Major depression: lack of motivation, interest
Bipolar: Manic and then Depressed
1. TCAs: amitriptyline (Elavil):
use: depression, bipolar, migraines,
action: serotonin and norepinephrine increased in nerve cells by blocking nerve fibers
adverse effects: seizures, agranulocytosis, thrombocytopenia
2. SSRIs: fluoxetine (Prozac): serotonin synaptic reuptake inhibitors
use: depression, bipolar, migraines
action: serotonin is increased in neurons by blocking reuptake: These don’t let them go back to the house on the pre-synaptic neuron, so it’s in the synapse longer. People w/ chronic depression often have serotonin-not-enough-syndrome
adverse effects :. Seizures
3. MAOIs: these are bad bad. High risk of interactions. Amino-amine-oxidase inhibitors, that break down epi and nor epi. HTN crisis. These interact w/ everything including cheese and wine. Old anti-depressants.

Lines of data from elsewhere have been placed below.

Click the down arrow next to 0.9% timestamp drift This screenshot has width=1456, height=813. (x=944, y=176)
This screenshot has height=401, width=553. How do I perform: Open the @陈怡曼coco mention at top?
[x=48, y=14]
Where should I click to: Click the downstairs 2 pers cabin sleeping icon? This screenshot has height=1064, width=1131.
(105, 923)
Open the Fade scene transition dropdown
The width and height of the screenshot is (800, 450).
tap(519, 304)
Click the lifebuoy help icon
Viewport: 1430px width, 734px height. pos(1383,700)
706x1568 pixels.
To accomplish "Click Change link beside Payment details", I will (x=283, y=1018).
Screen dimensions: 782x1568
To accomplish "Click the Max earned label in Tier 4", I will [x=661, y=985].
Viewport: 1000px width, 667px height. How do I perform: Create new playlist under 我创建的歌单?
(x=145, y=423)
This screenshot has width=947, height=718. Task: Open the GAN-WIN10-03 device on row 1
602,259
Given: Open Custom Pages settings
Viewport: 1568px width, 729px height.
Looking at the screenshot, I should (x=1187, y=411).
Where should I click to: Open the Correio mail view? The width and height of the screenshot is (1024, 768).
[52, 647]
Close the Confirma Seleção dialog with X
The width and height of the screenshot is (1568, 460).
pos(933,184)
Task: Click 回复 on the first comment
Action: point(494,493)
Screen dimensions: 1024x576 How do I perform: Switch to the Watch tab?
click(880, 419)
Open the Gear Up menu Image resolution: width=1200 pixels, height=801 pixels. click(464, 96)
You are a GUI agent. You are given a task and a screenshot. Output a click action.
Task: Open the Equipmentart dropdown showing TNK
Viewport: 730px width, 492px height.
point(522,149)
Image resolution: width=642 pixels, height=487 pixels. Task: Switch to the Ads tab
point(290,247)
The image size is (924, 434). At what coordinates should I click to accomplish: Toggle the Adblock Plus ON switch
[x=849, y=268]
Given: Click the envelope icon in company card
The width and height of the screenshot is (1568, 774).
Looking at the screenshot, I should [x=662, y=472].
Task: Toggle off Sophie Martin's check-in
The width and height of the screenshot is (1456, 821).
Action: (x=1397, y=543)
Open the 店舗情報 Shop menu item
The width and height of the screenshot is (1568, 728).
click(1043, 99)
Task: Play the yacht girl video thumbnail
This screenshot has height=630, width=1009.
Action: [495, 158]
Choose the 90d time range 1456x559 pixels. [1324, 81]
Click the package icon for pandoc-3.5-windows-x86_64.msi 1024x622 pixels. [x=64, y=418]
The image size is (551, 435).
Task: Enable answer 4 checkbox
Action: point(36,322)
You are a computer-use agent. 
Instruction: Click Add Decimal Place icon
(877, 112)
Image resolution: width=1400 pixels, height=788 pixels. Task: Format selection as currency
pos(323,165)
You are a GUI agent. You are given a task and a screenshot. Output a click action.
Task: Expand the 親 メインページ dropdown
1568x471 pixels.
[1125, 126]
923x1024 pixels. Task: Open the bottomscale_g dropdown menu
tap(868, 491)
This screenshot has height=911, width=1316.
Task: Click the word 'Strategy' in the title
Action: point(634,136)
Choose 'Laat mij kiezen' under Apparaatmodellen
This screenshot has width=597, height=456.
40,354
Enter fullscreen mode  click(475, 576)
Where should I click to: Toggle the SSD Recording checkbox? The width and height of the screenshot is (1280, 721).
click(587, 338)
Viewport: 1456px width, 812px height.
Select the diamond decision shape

C. Mood Stabilizer: Lithium for bipolar disorder; use, action, adverse effects
Use; manic episodes, bipolar.
Action: ion transport in muscle and nerve cells, increased receptor sensitivity to serotonin
Adverse: dysrhthymias, circulatory collapse
At the completion of this class, the student will be able to:
1. Distinguish between nonnarcotic and narcotic analgesia and state indications for both;
2. discuss actions, uses, and adverse effects of specific opioids;
3. distinguish between the types of seizures;
4. describe use, action, and adverse effects of anticonvulsant drugs;
5. describe the actions and adverse effects of antiparkinson and Alzheimer’s disease drugs;
6. explain treatment strategies for multiple sclerosis and myasthenia gravis;
7. describe use, action, and adverse effects of antipsychotics and anxiolytics;
8. discuss use, action, and adverse effects of antidepressants;
9. discuss key patient teaching with safe use of these drugs.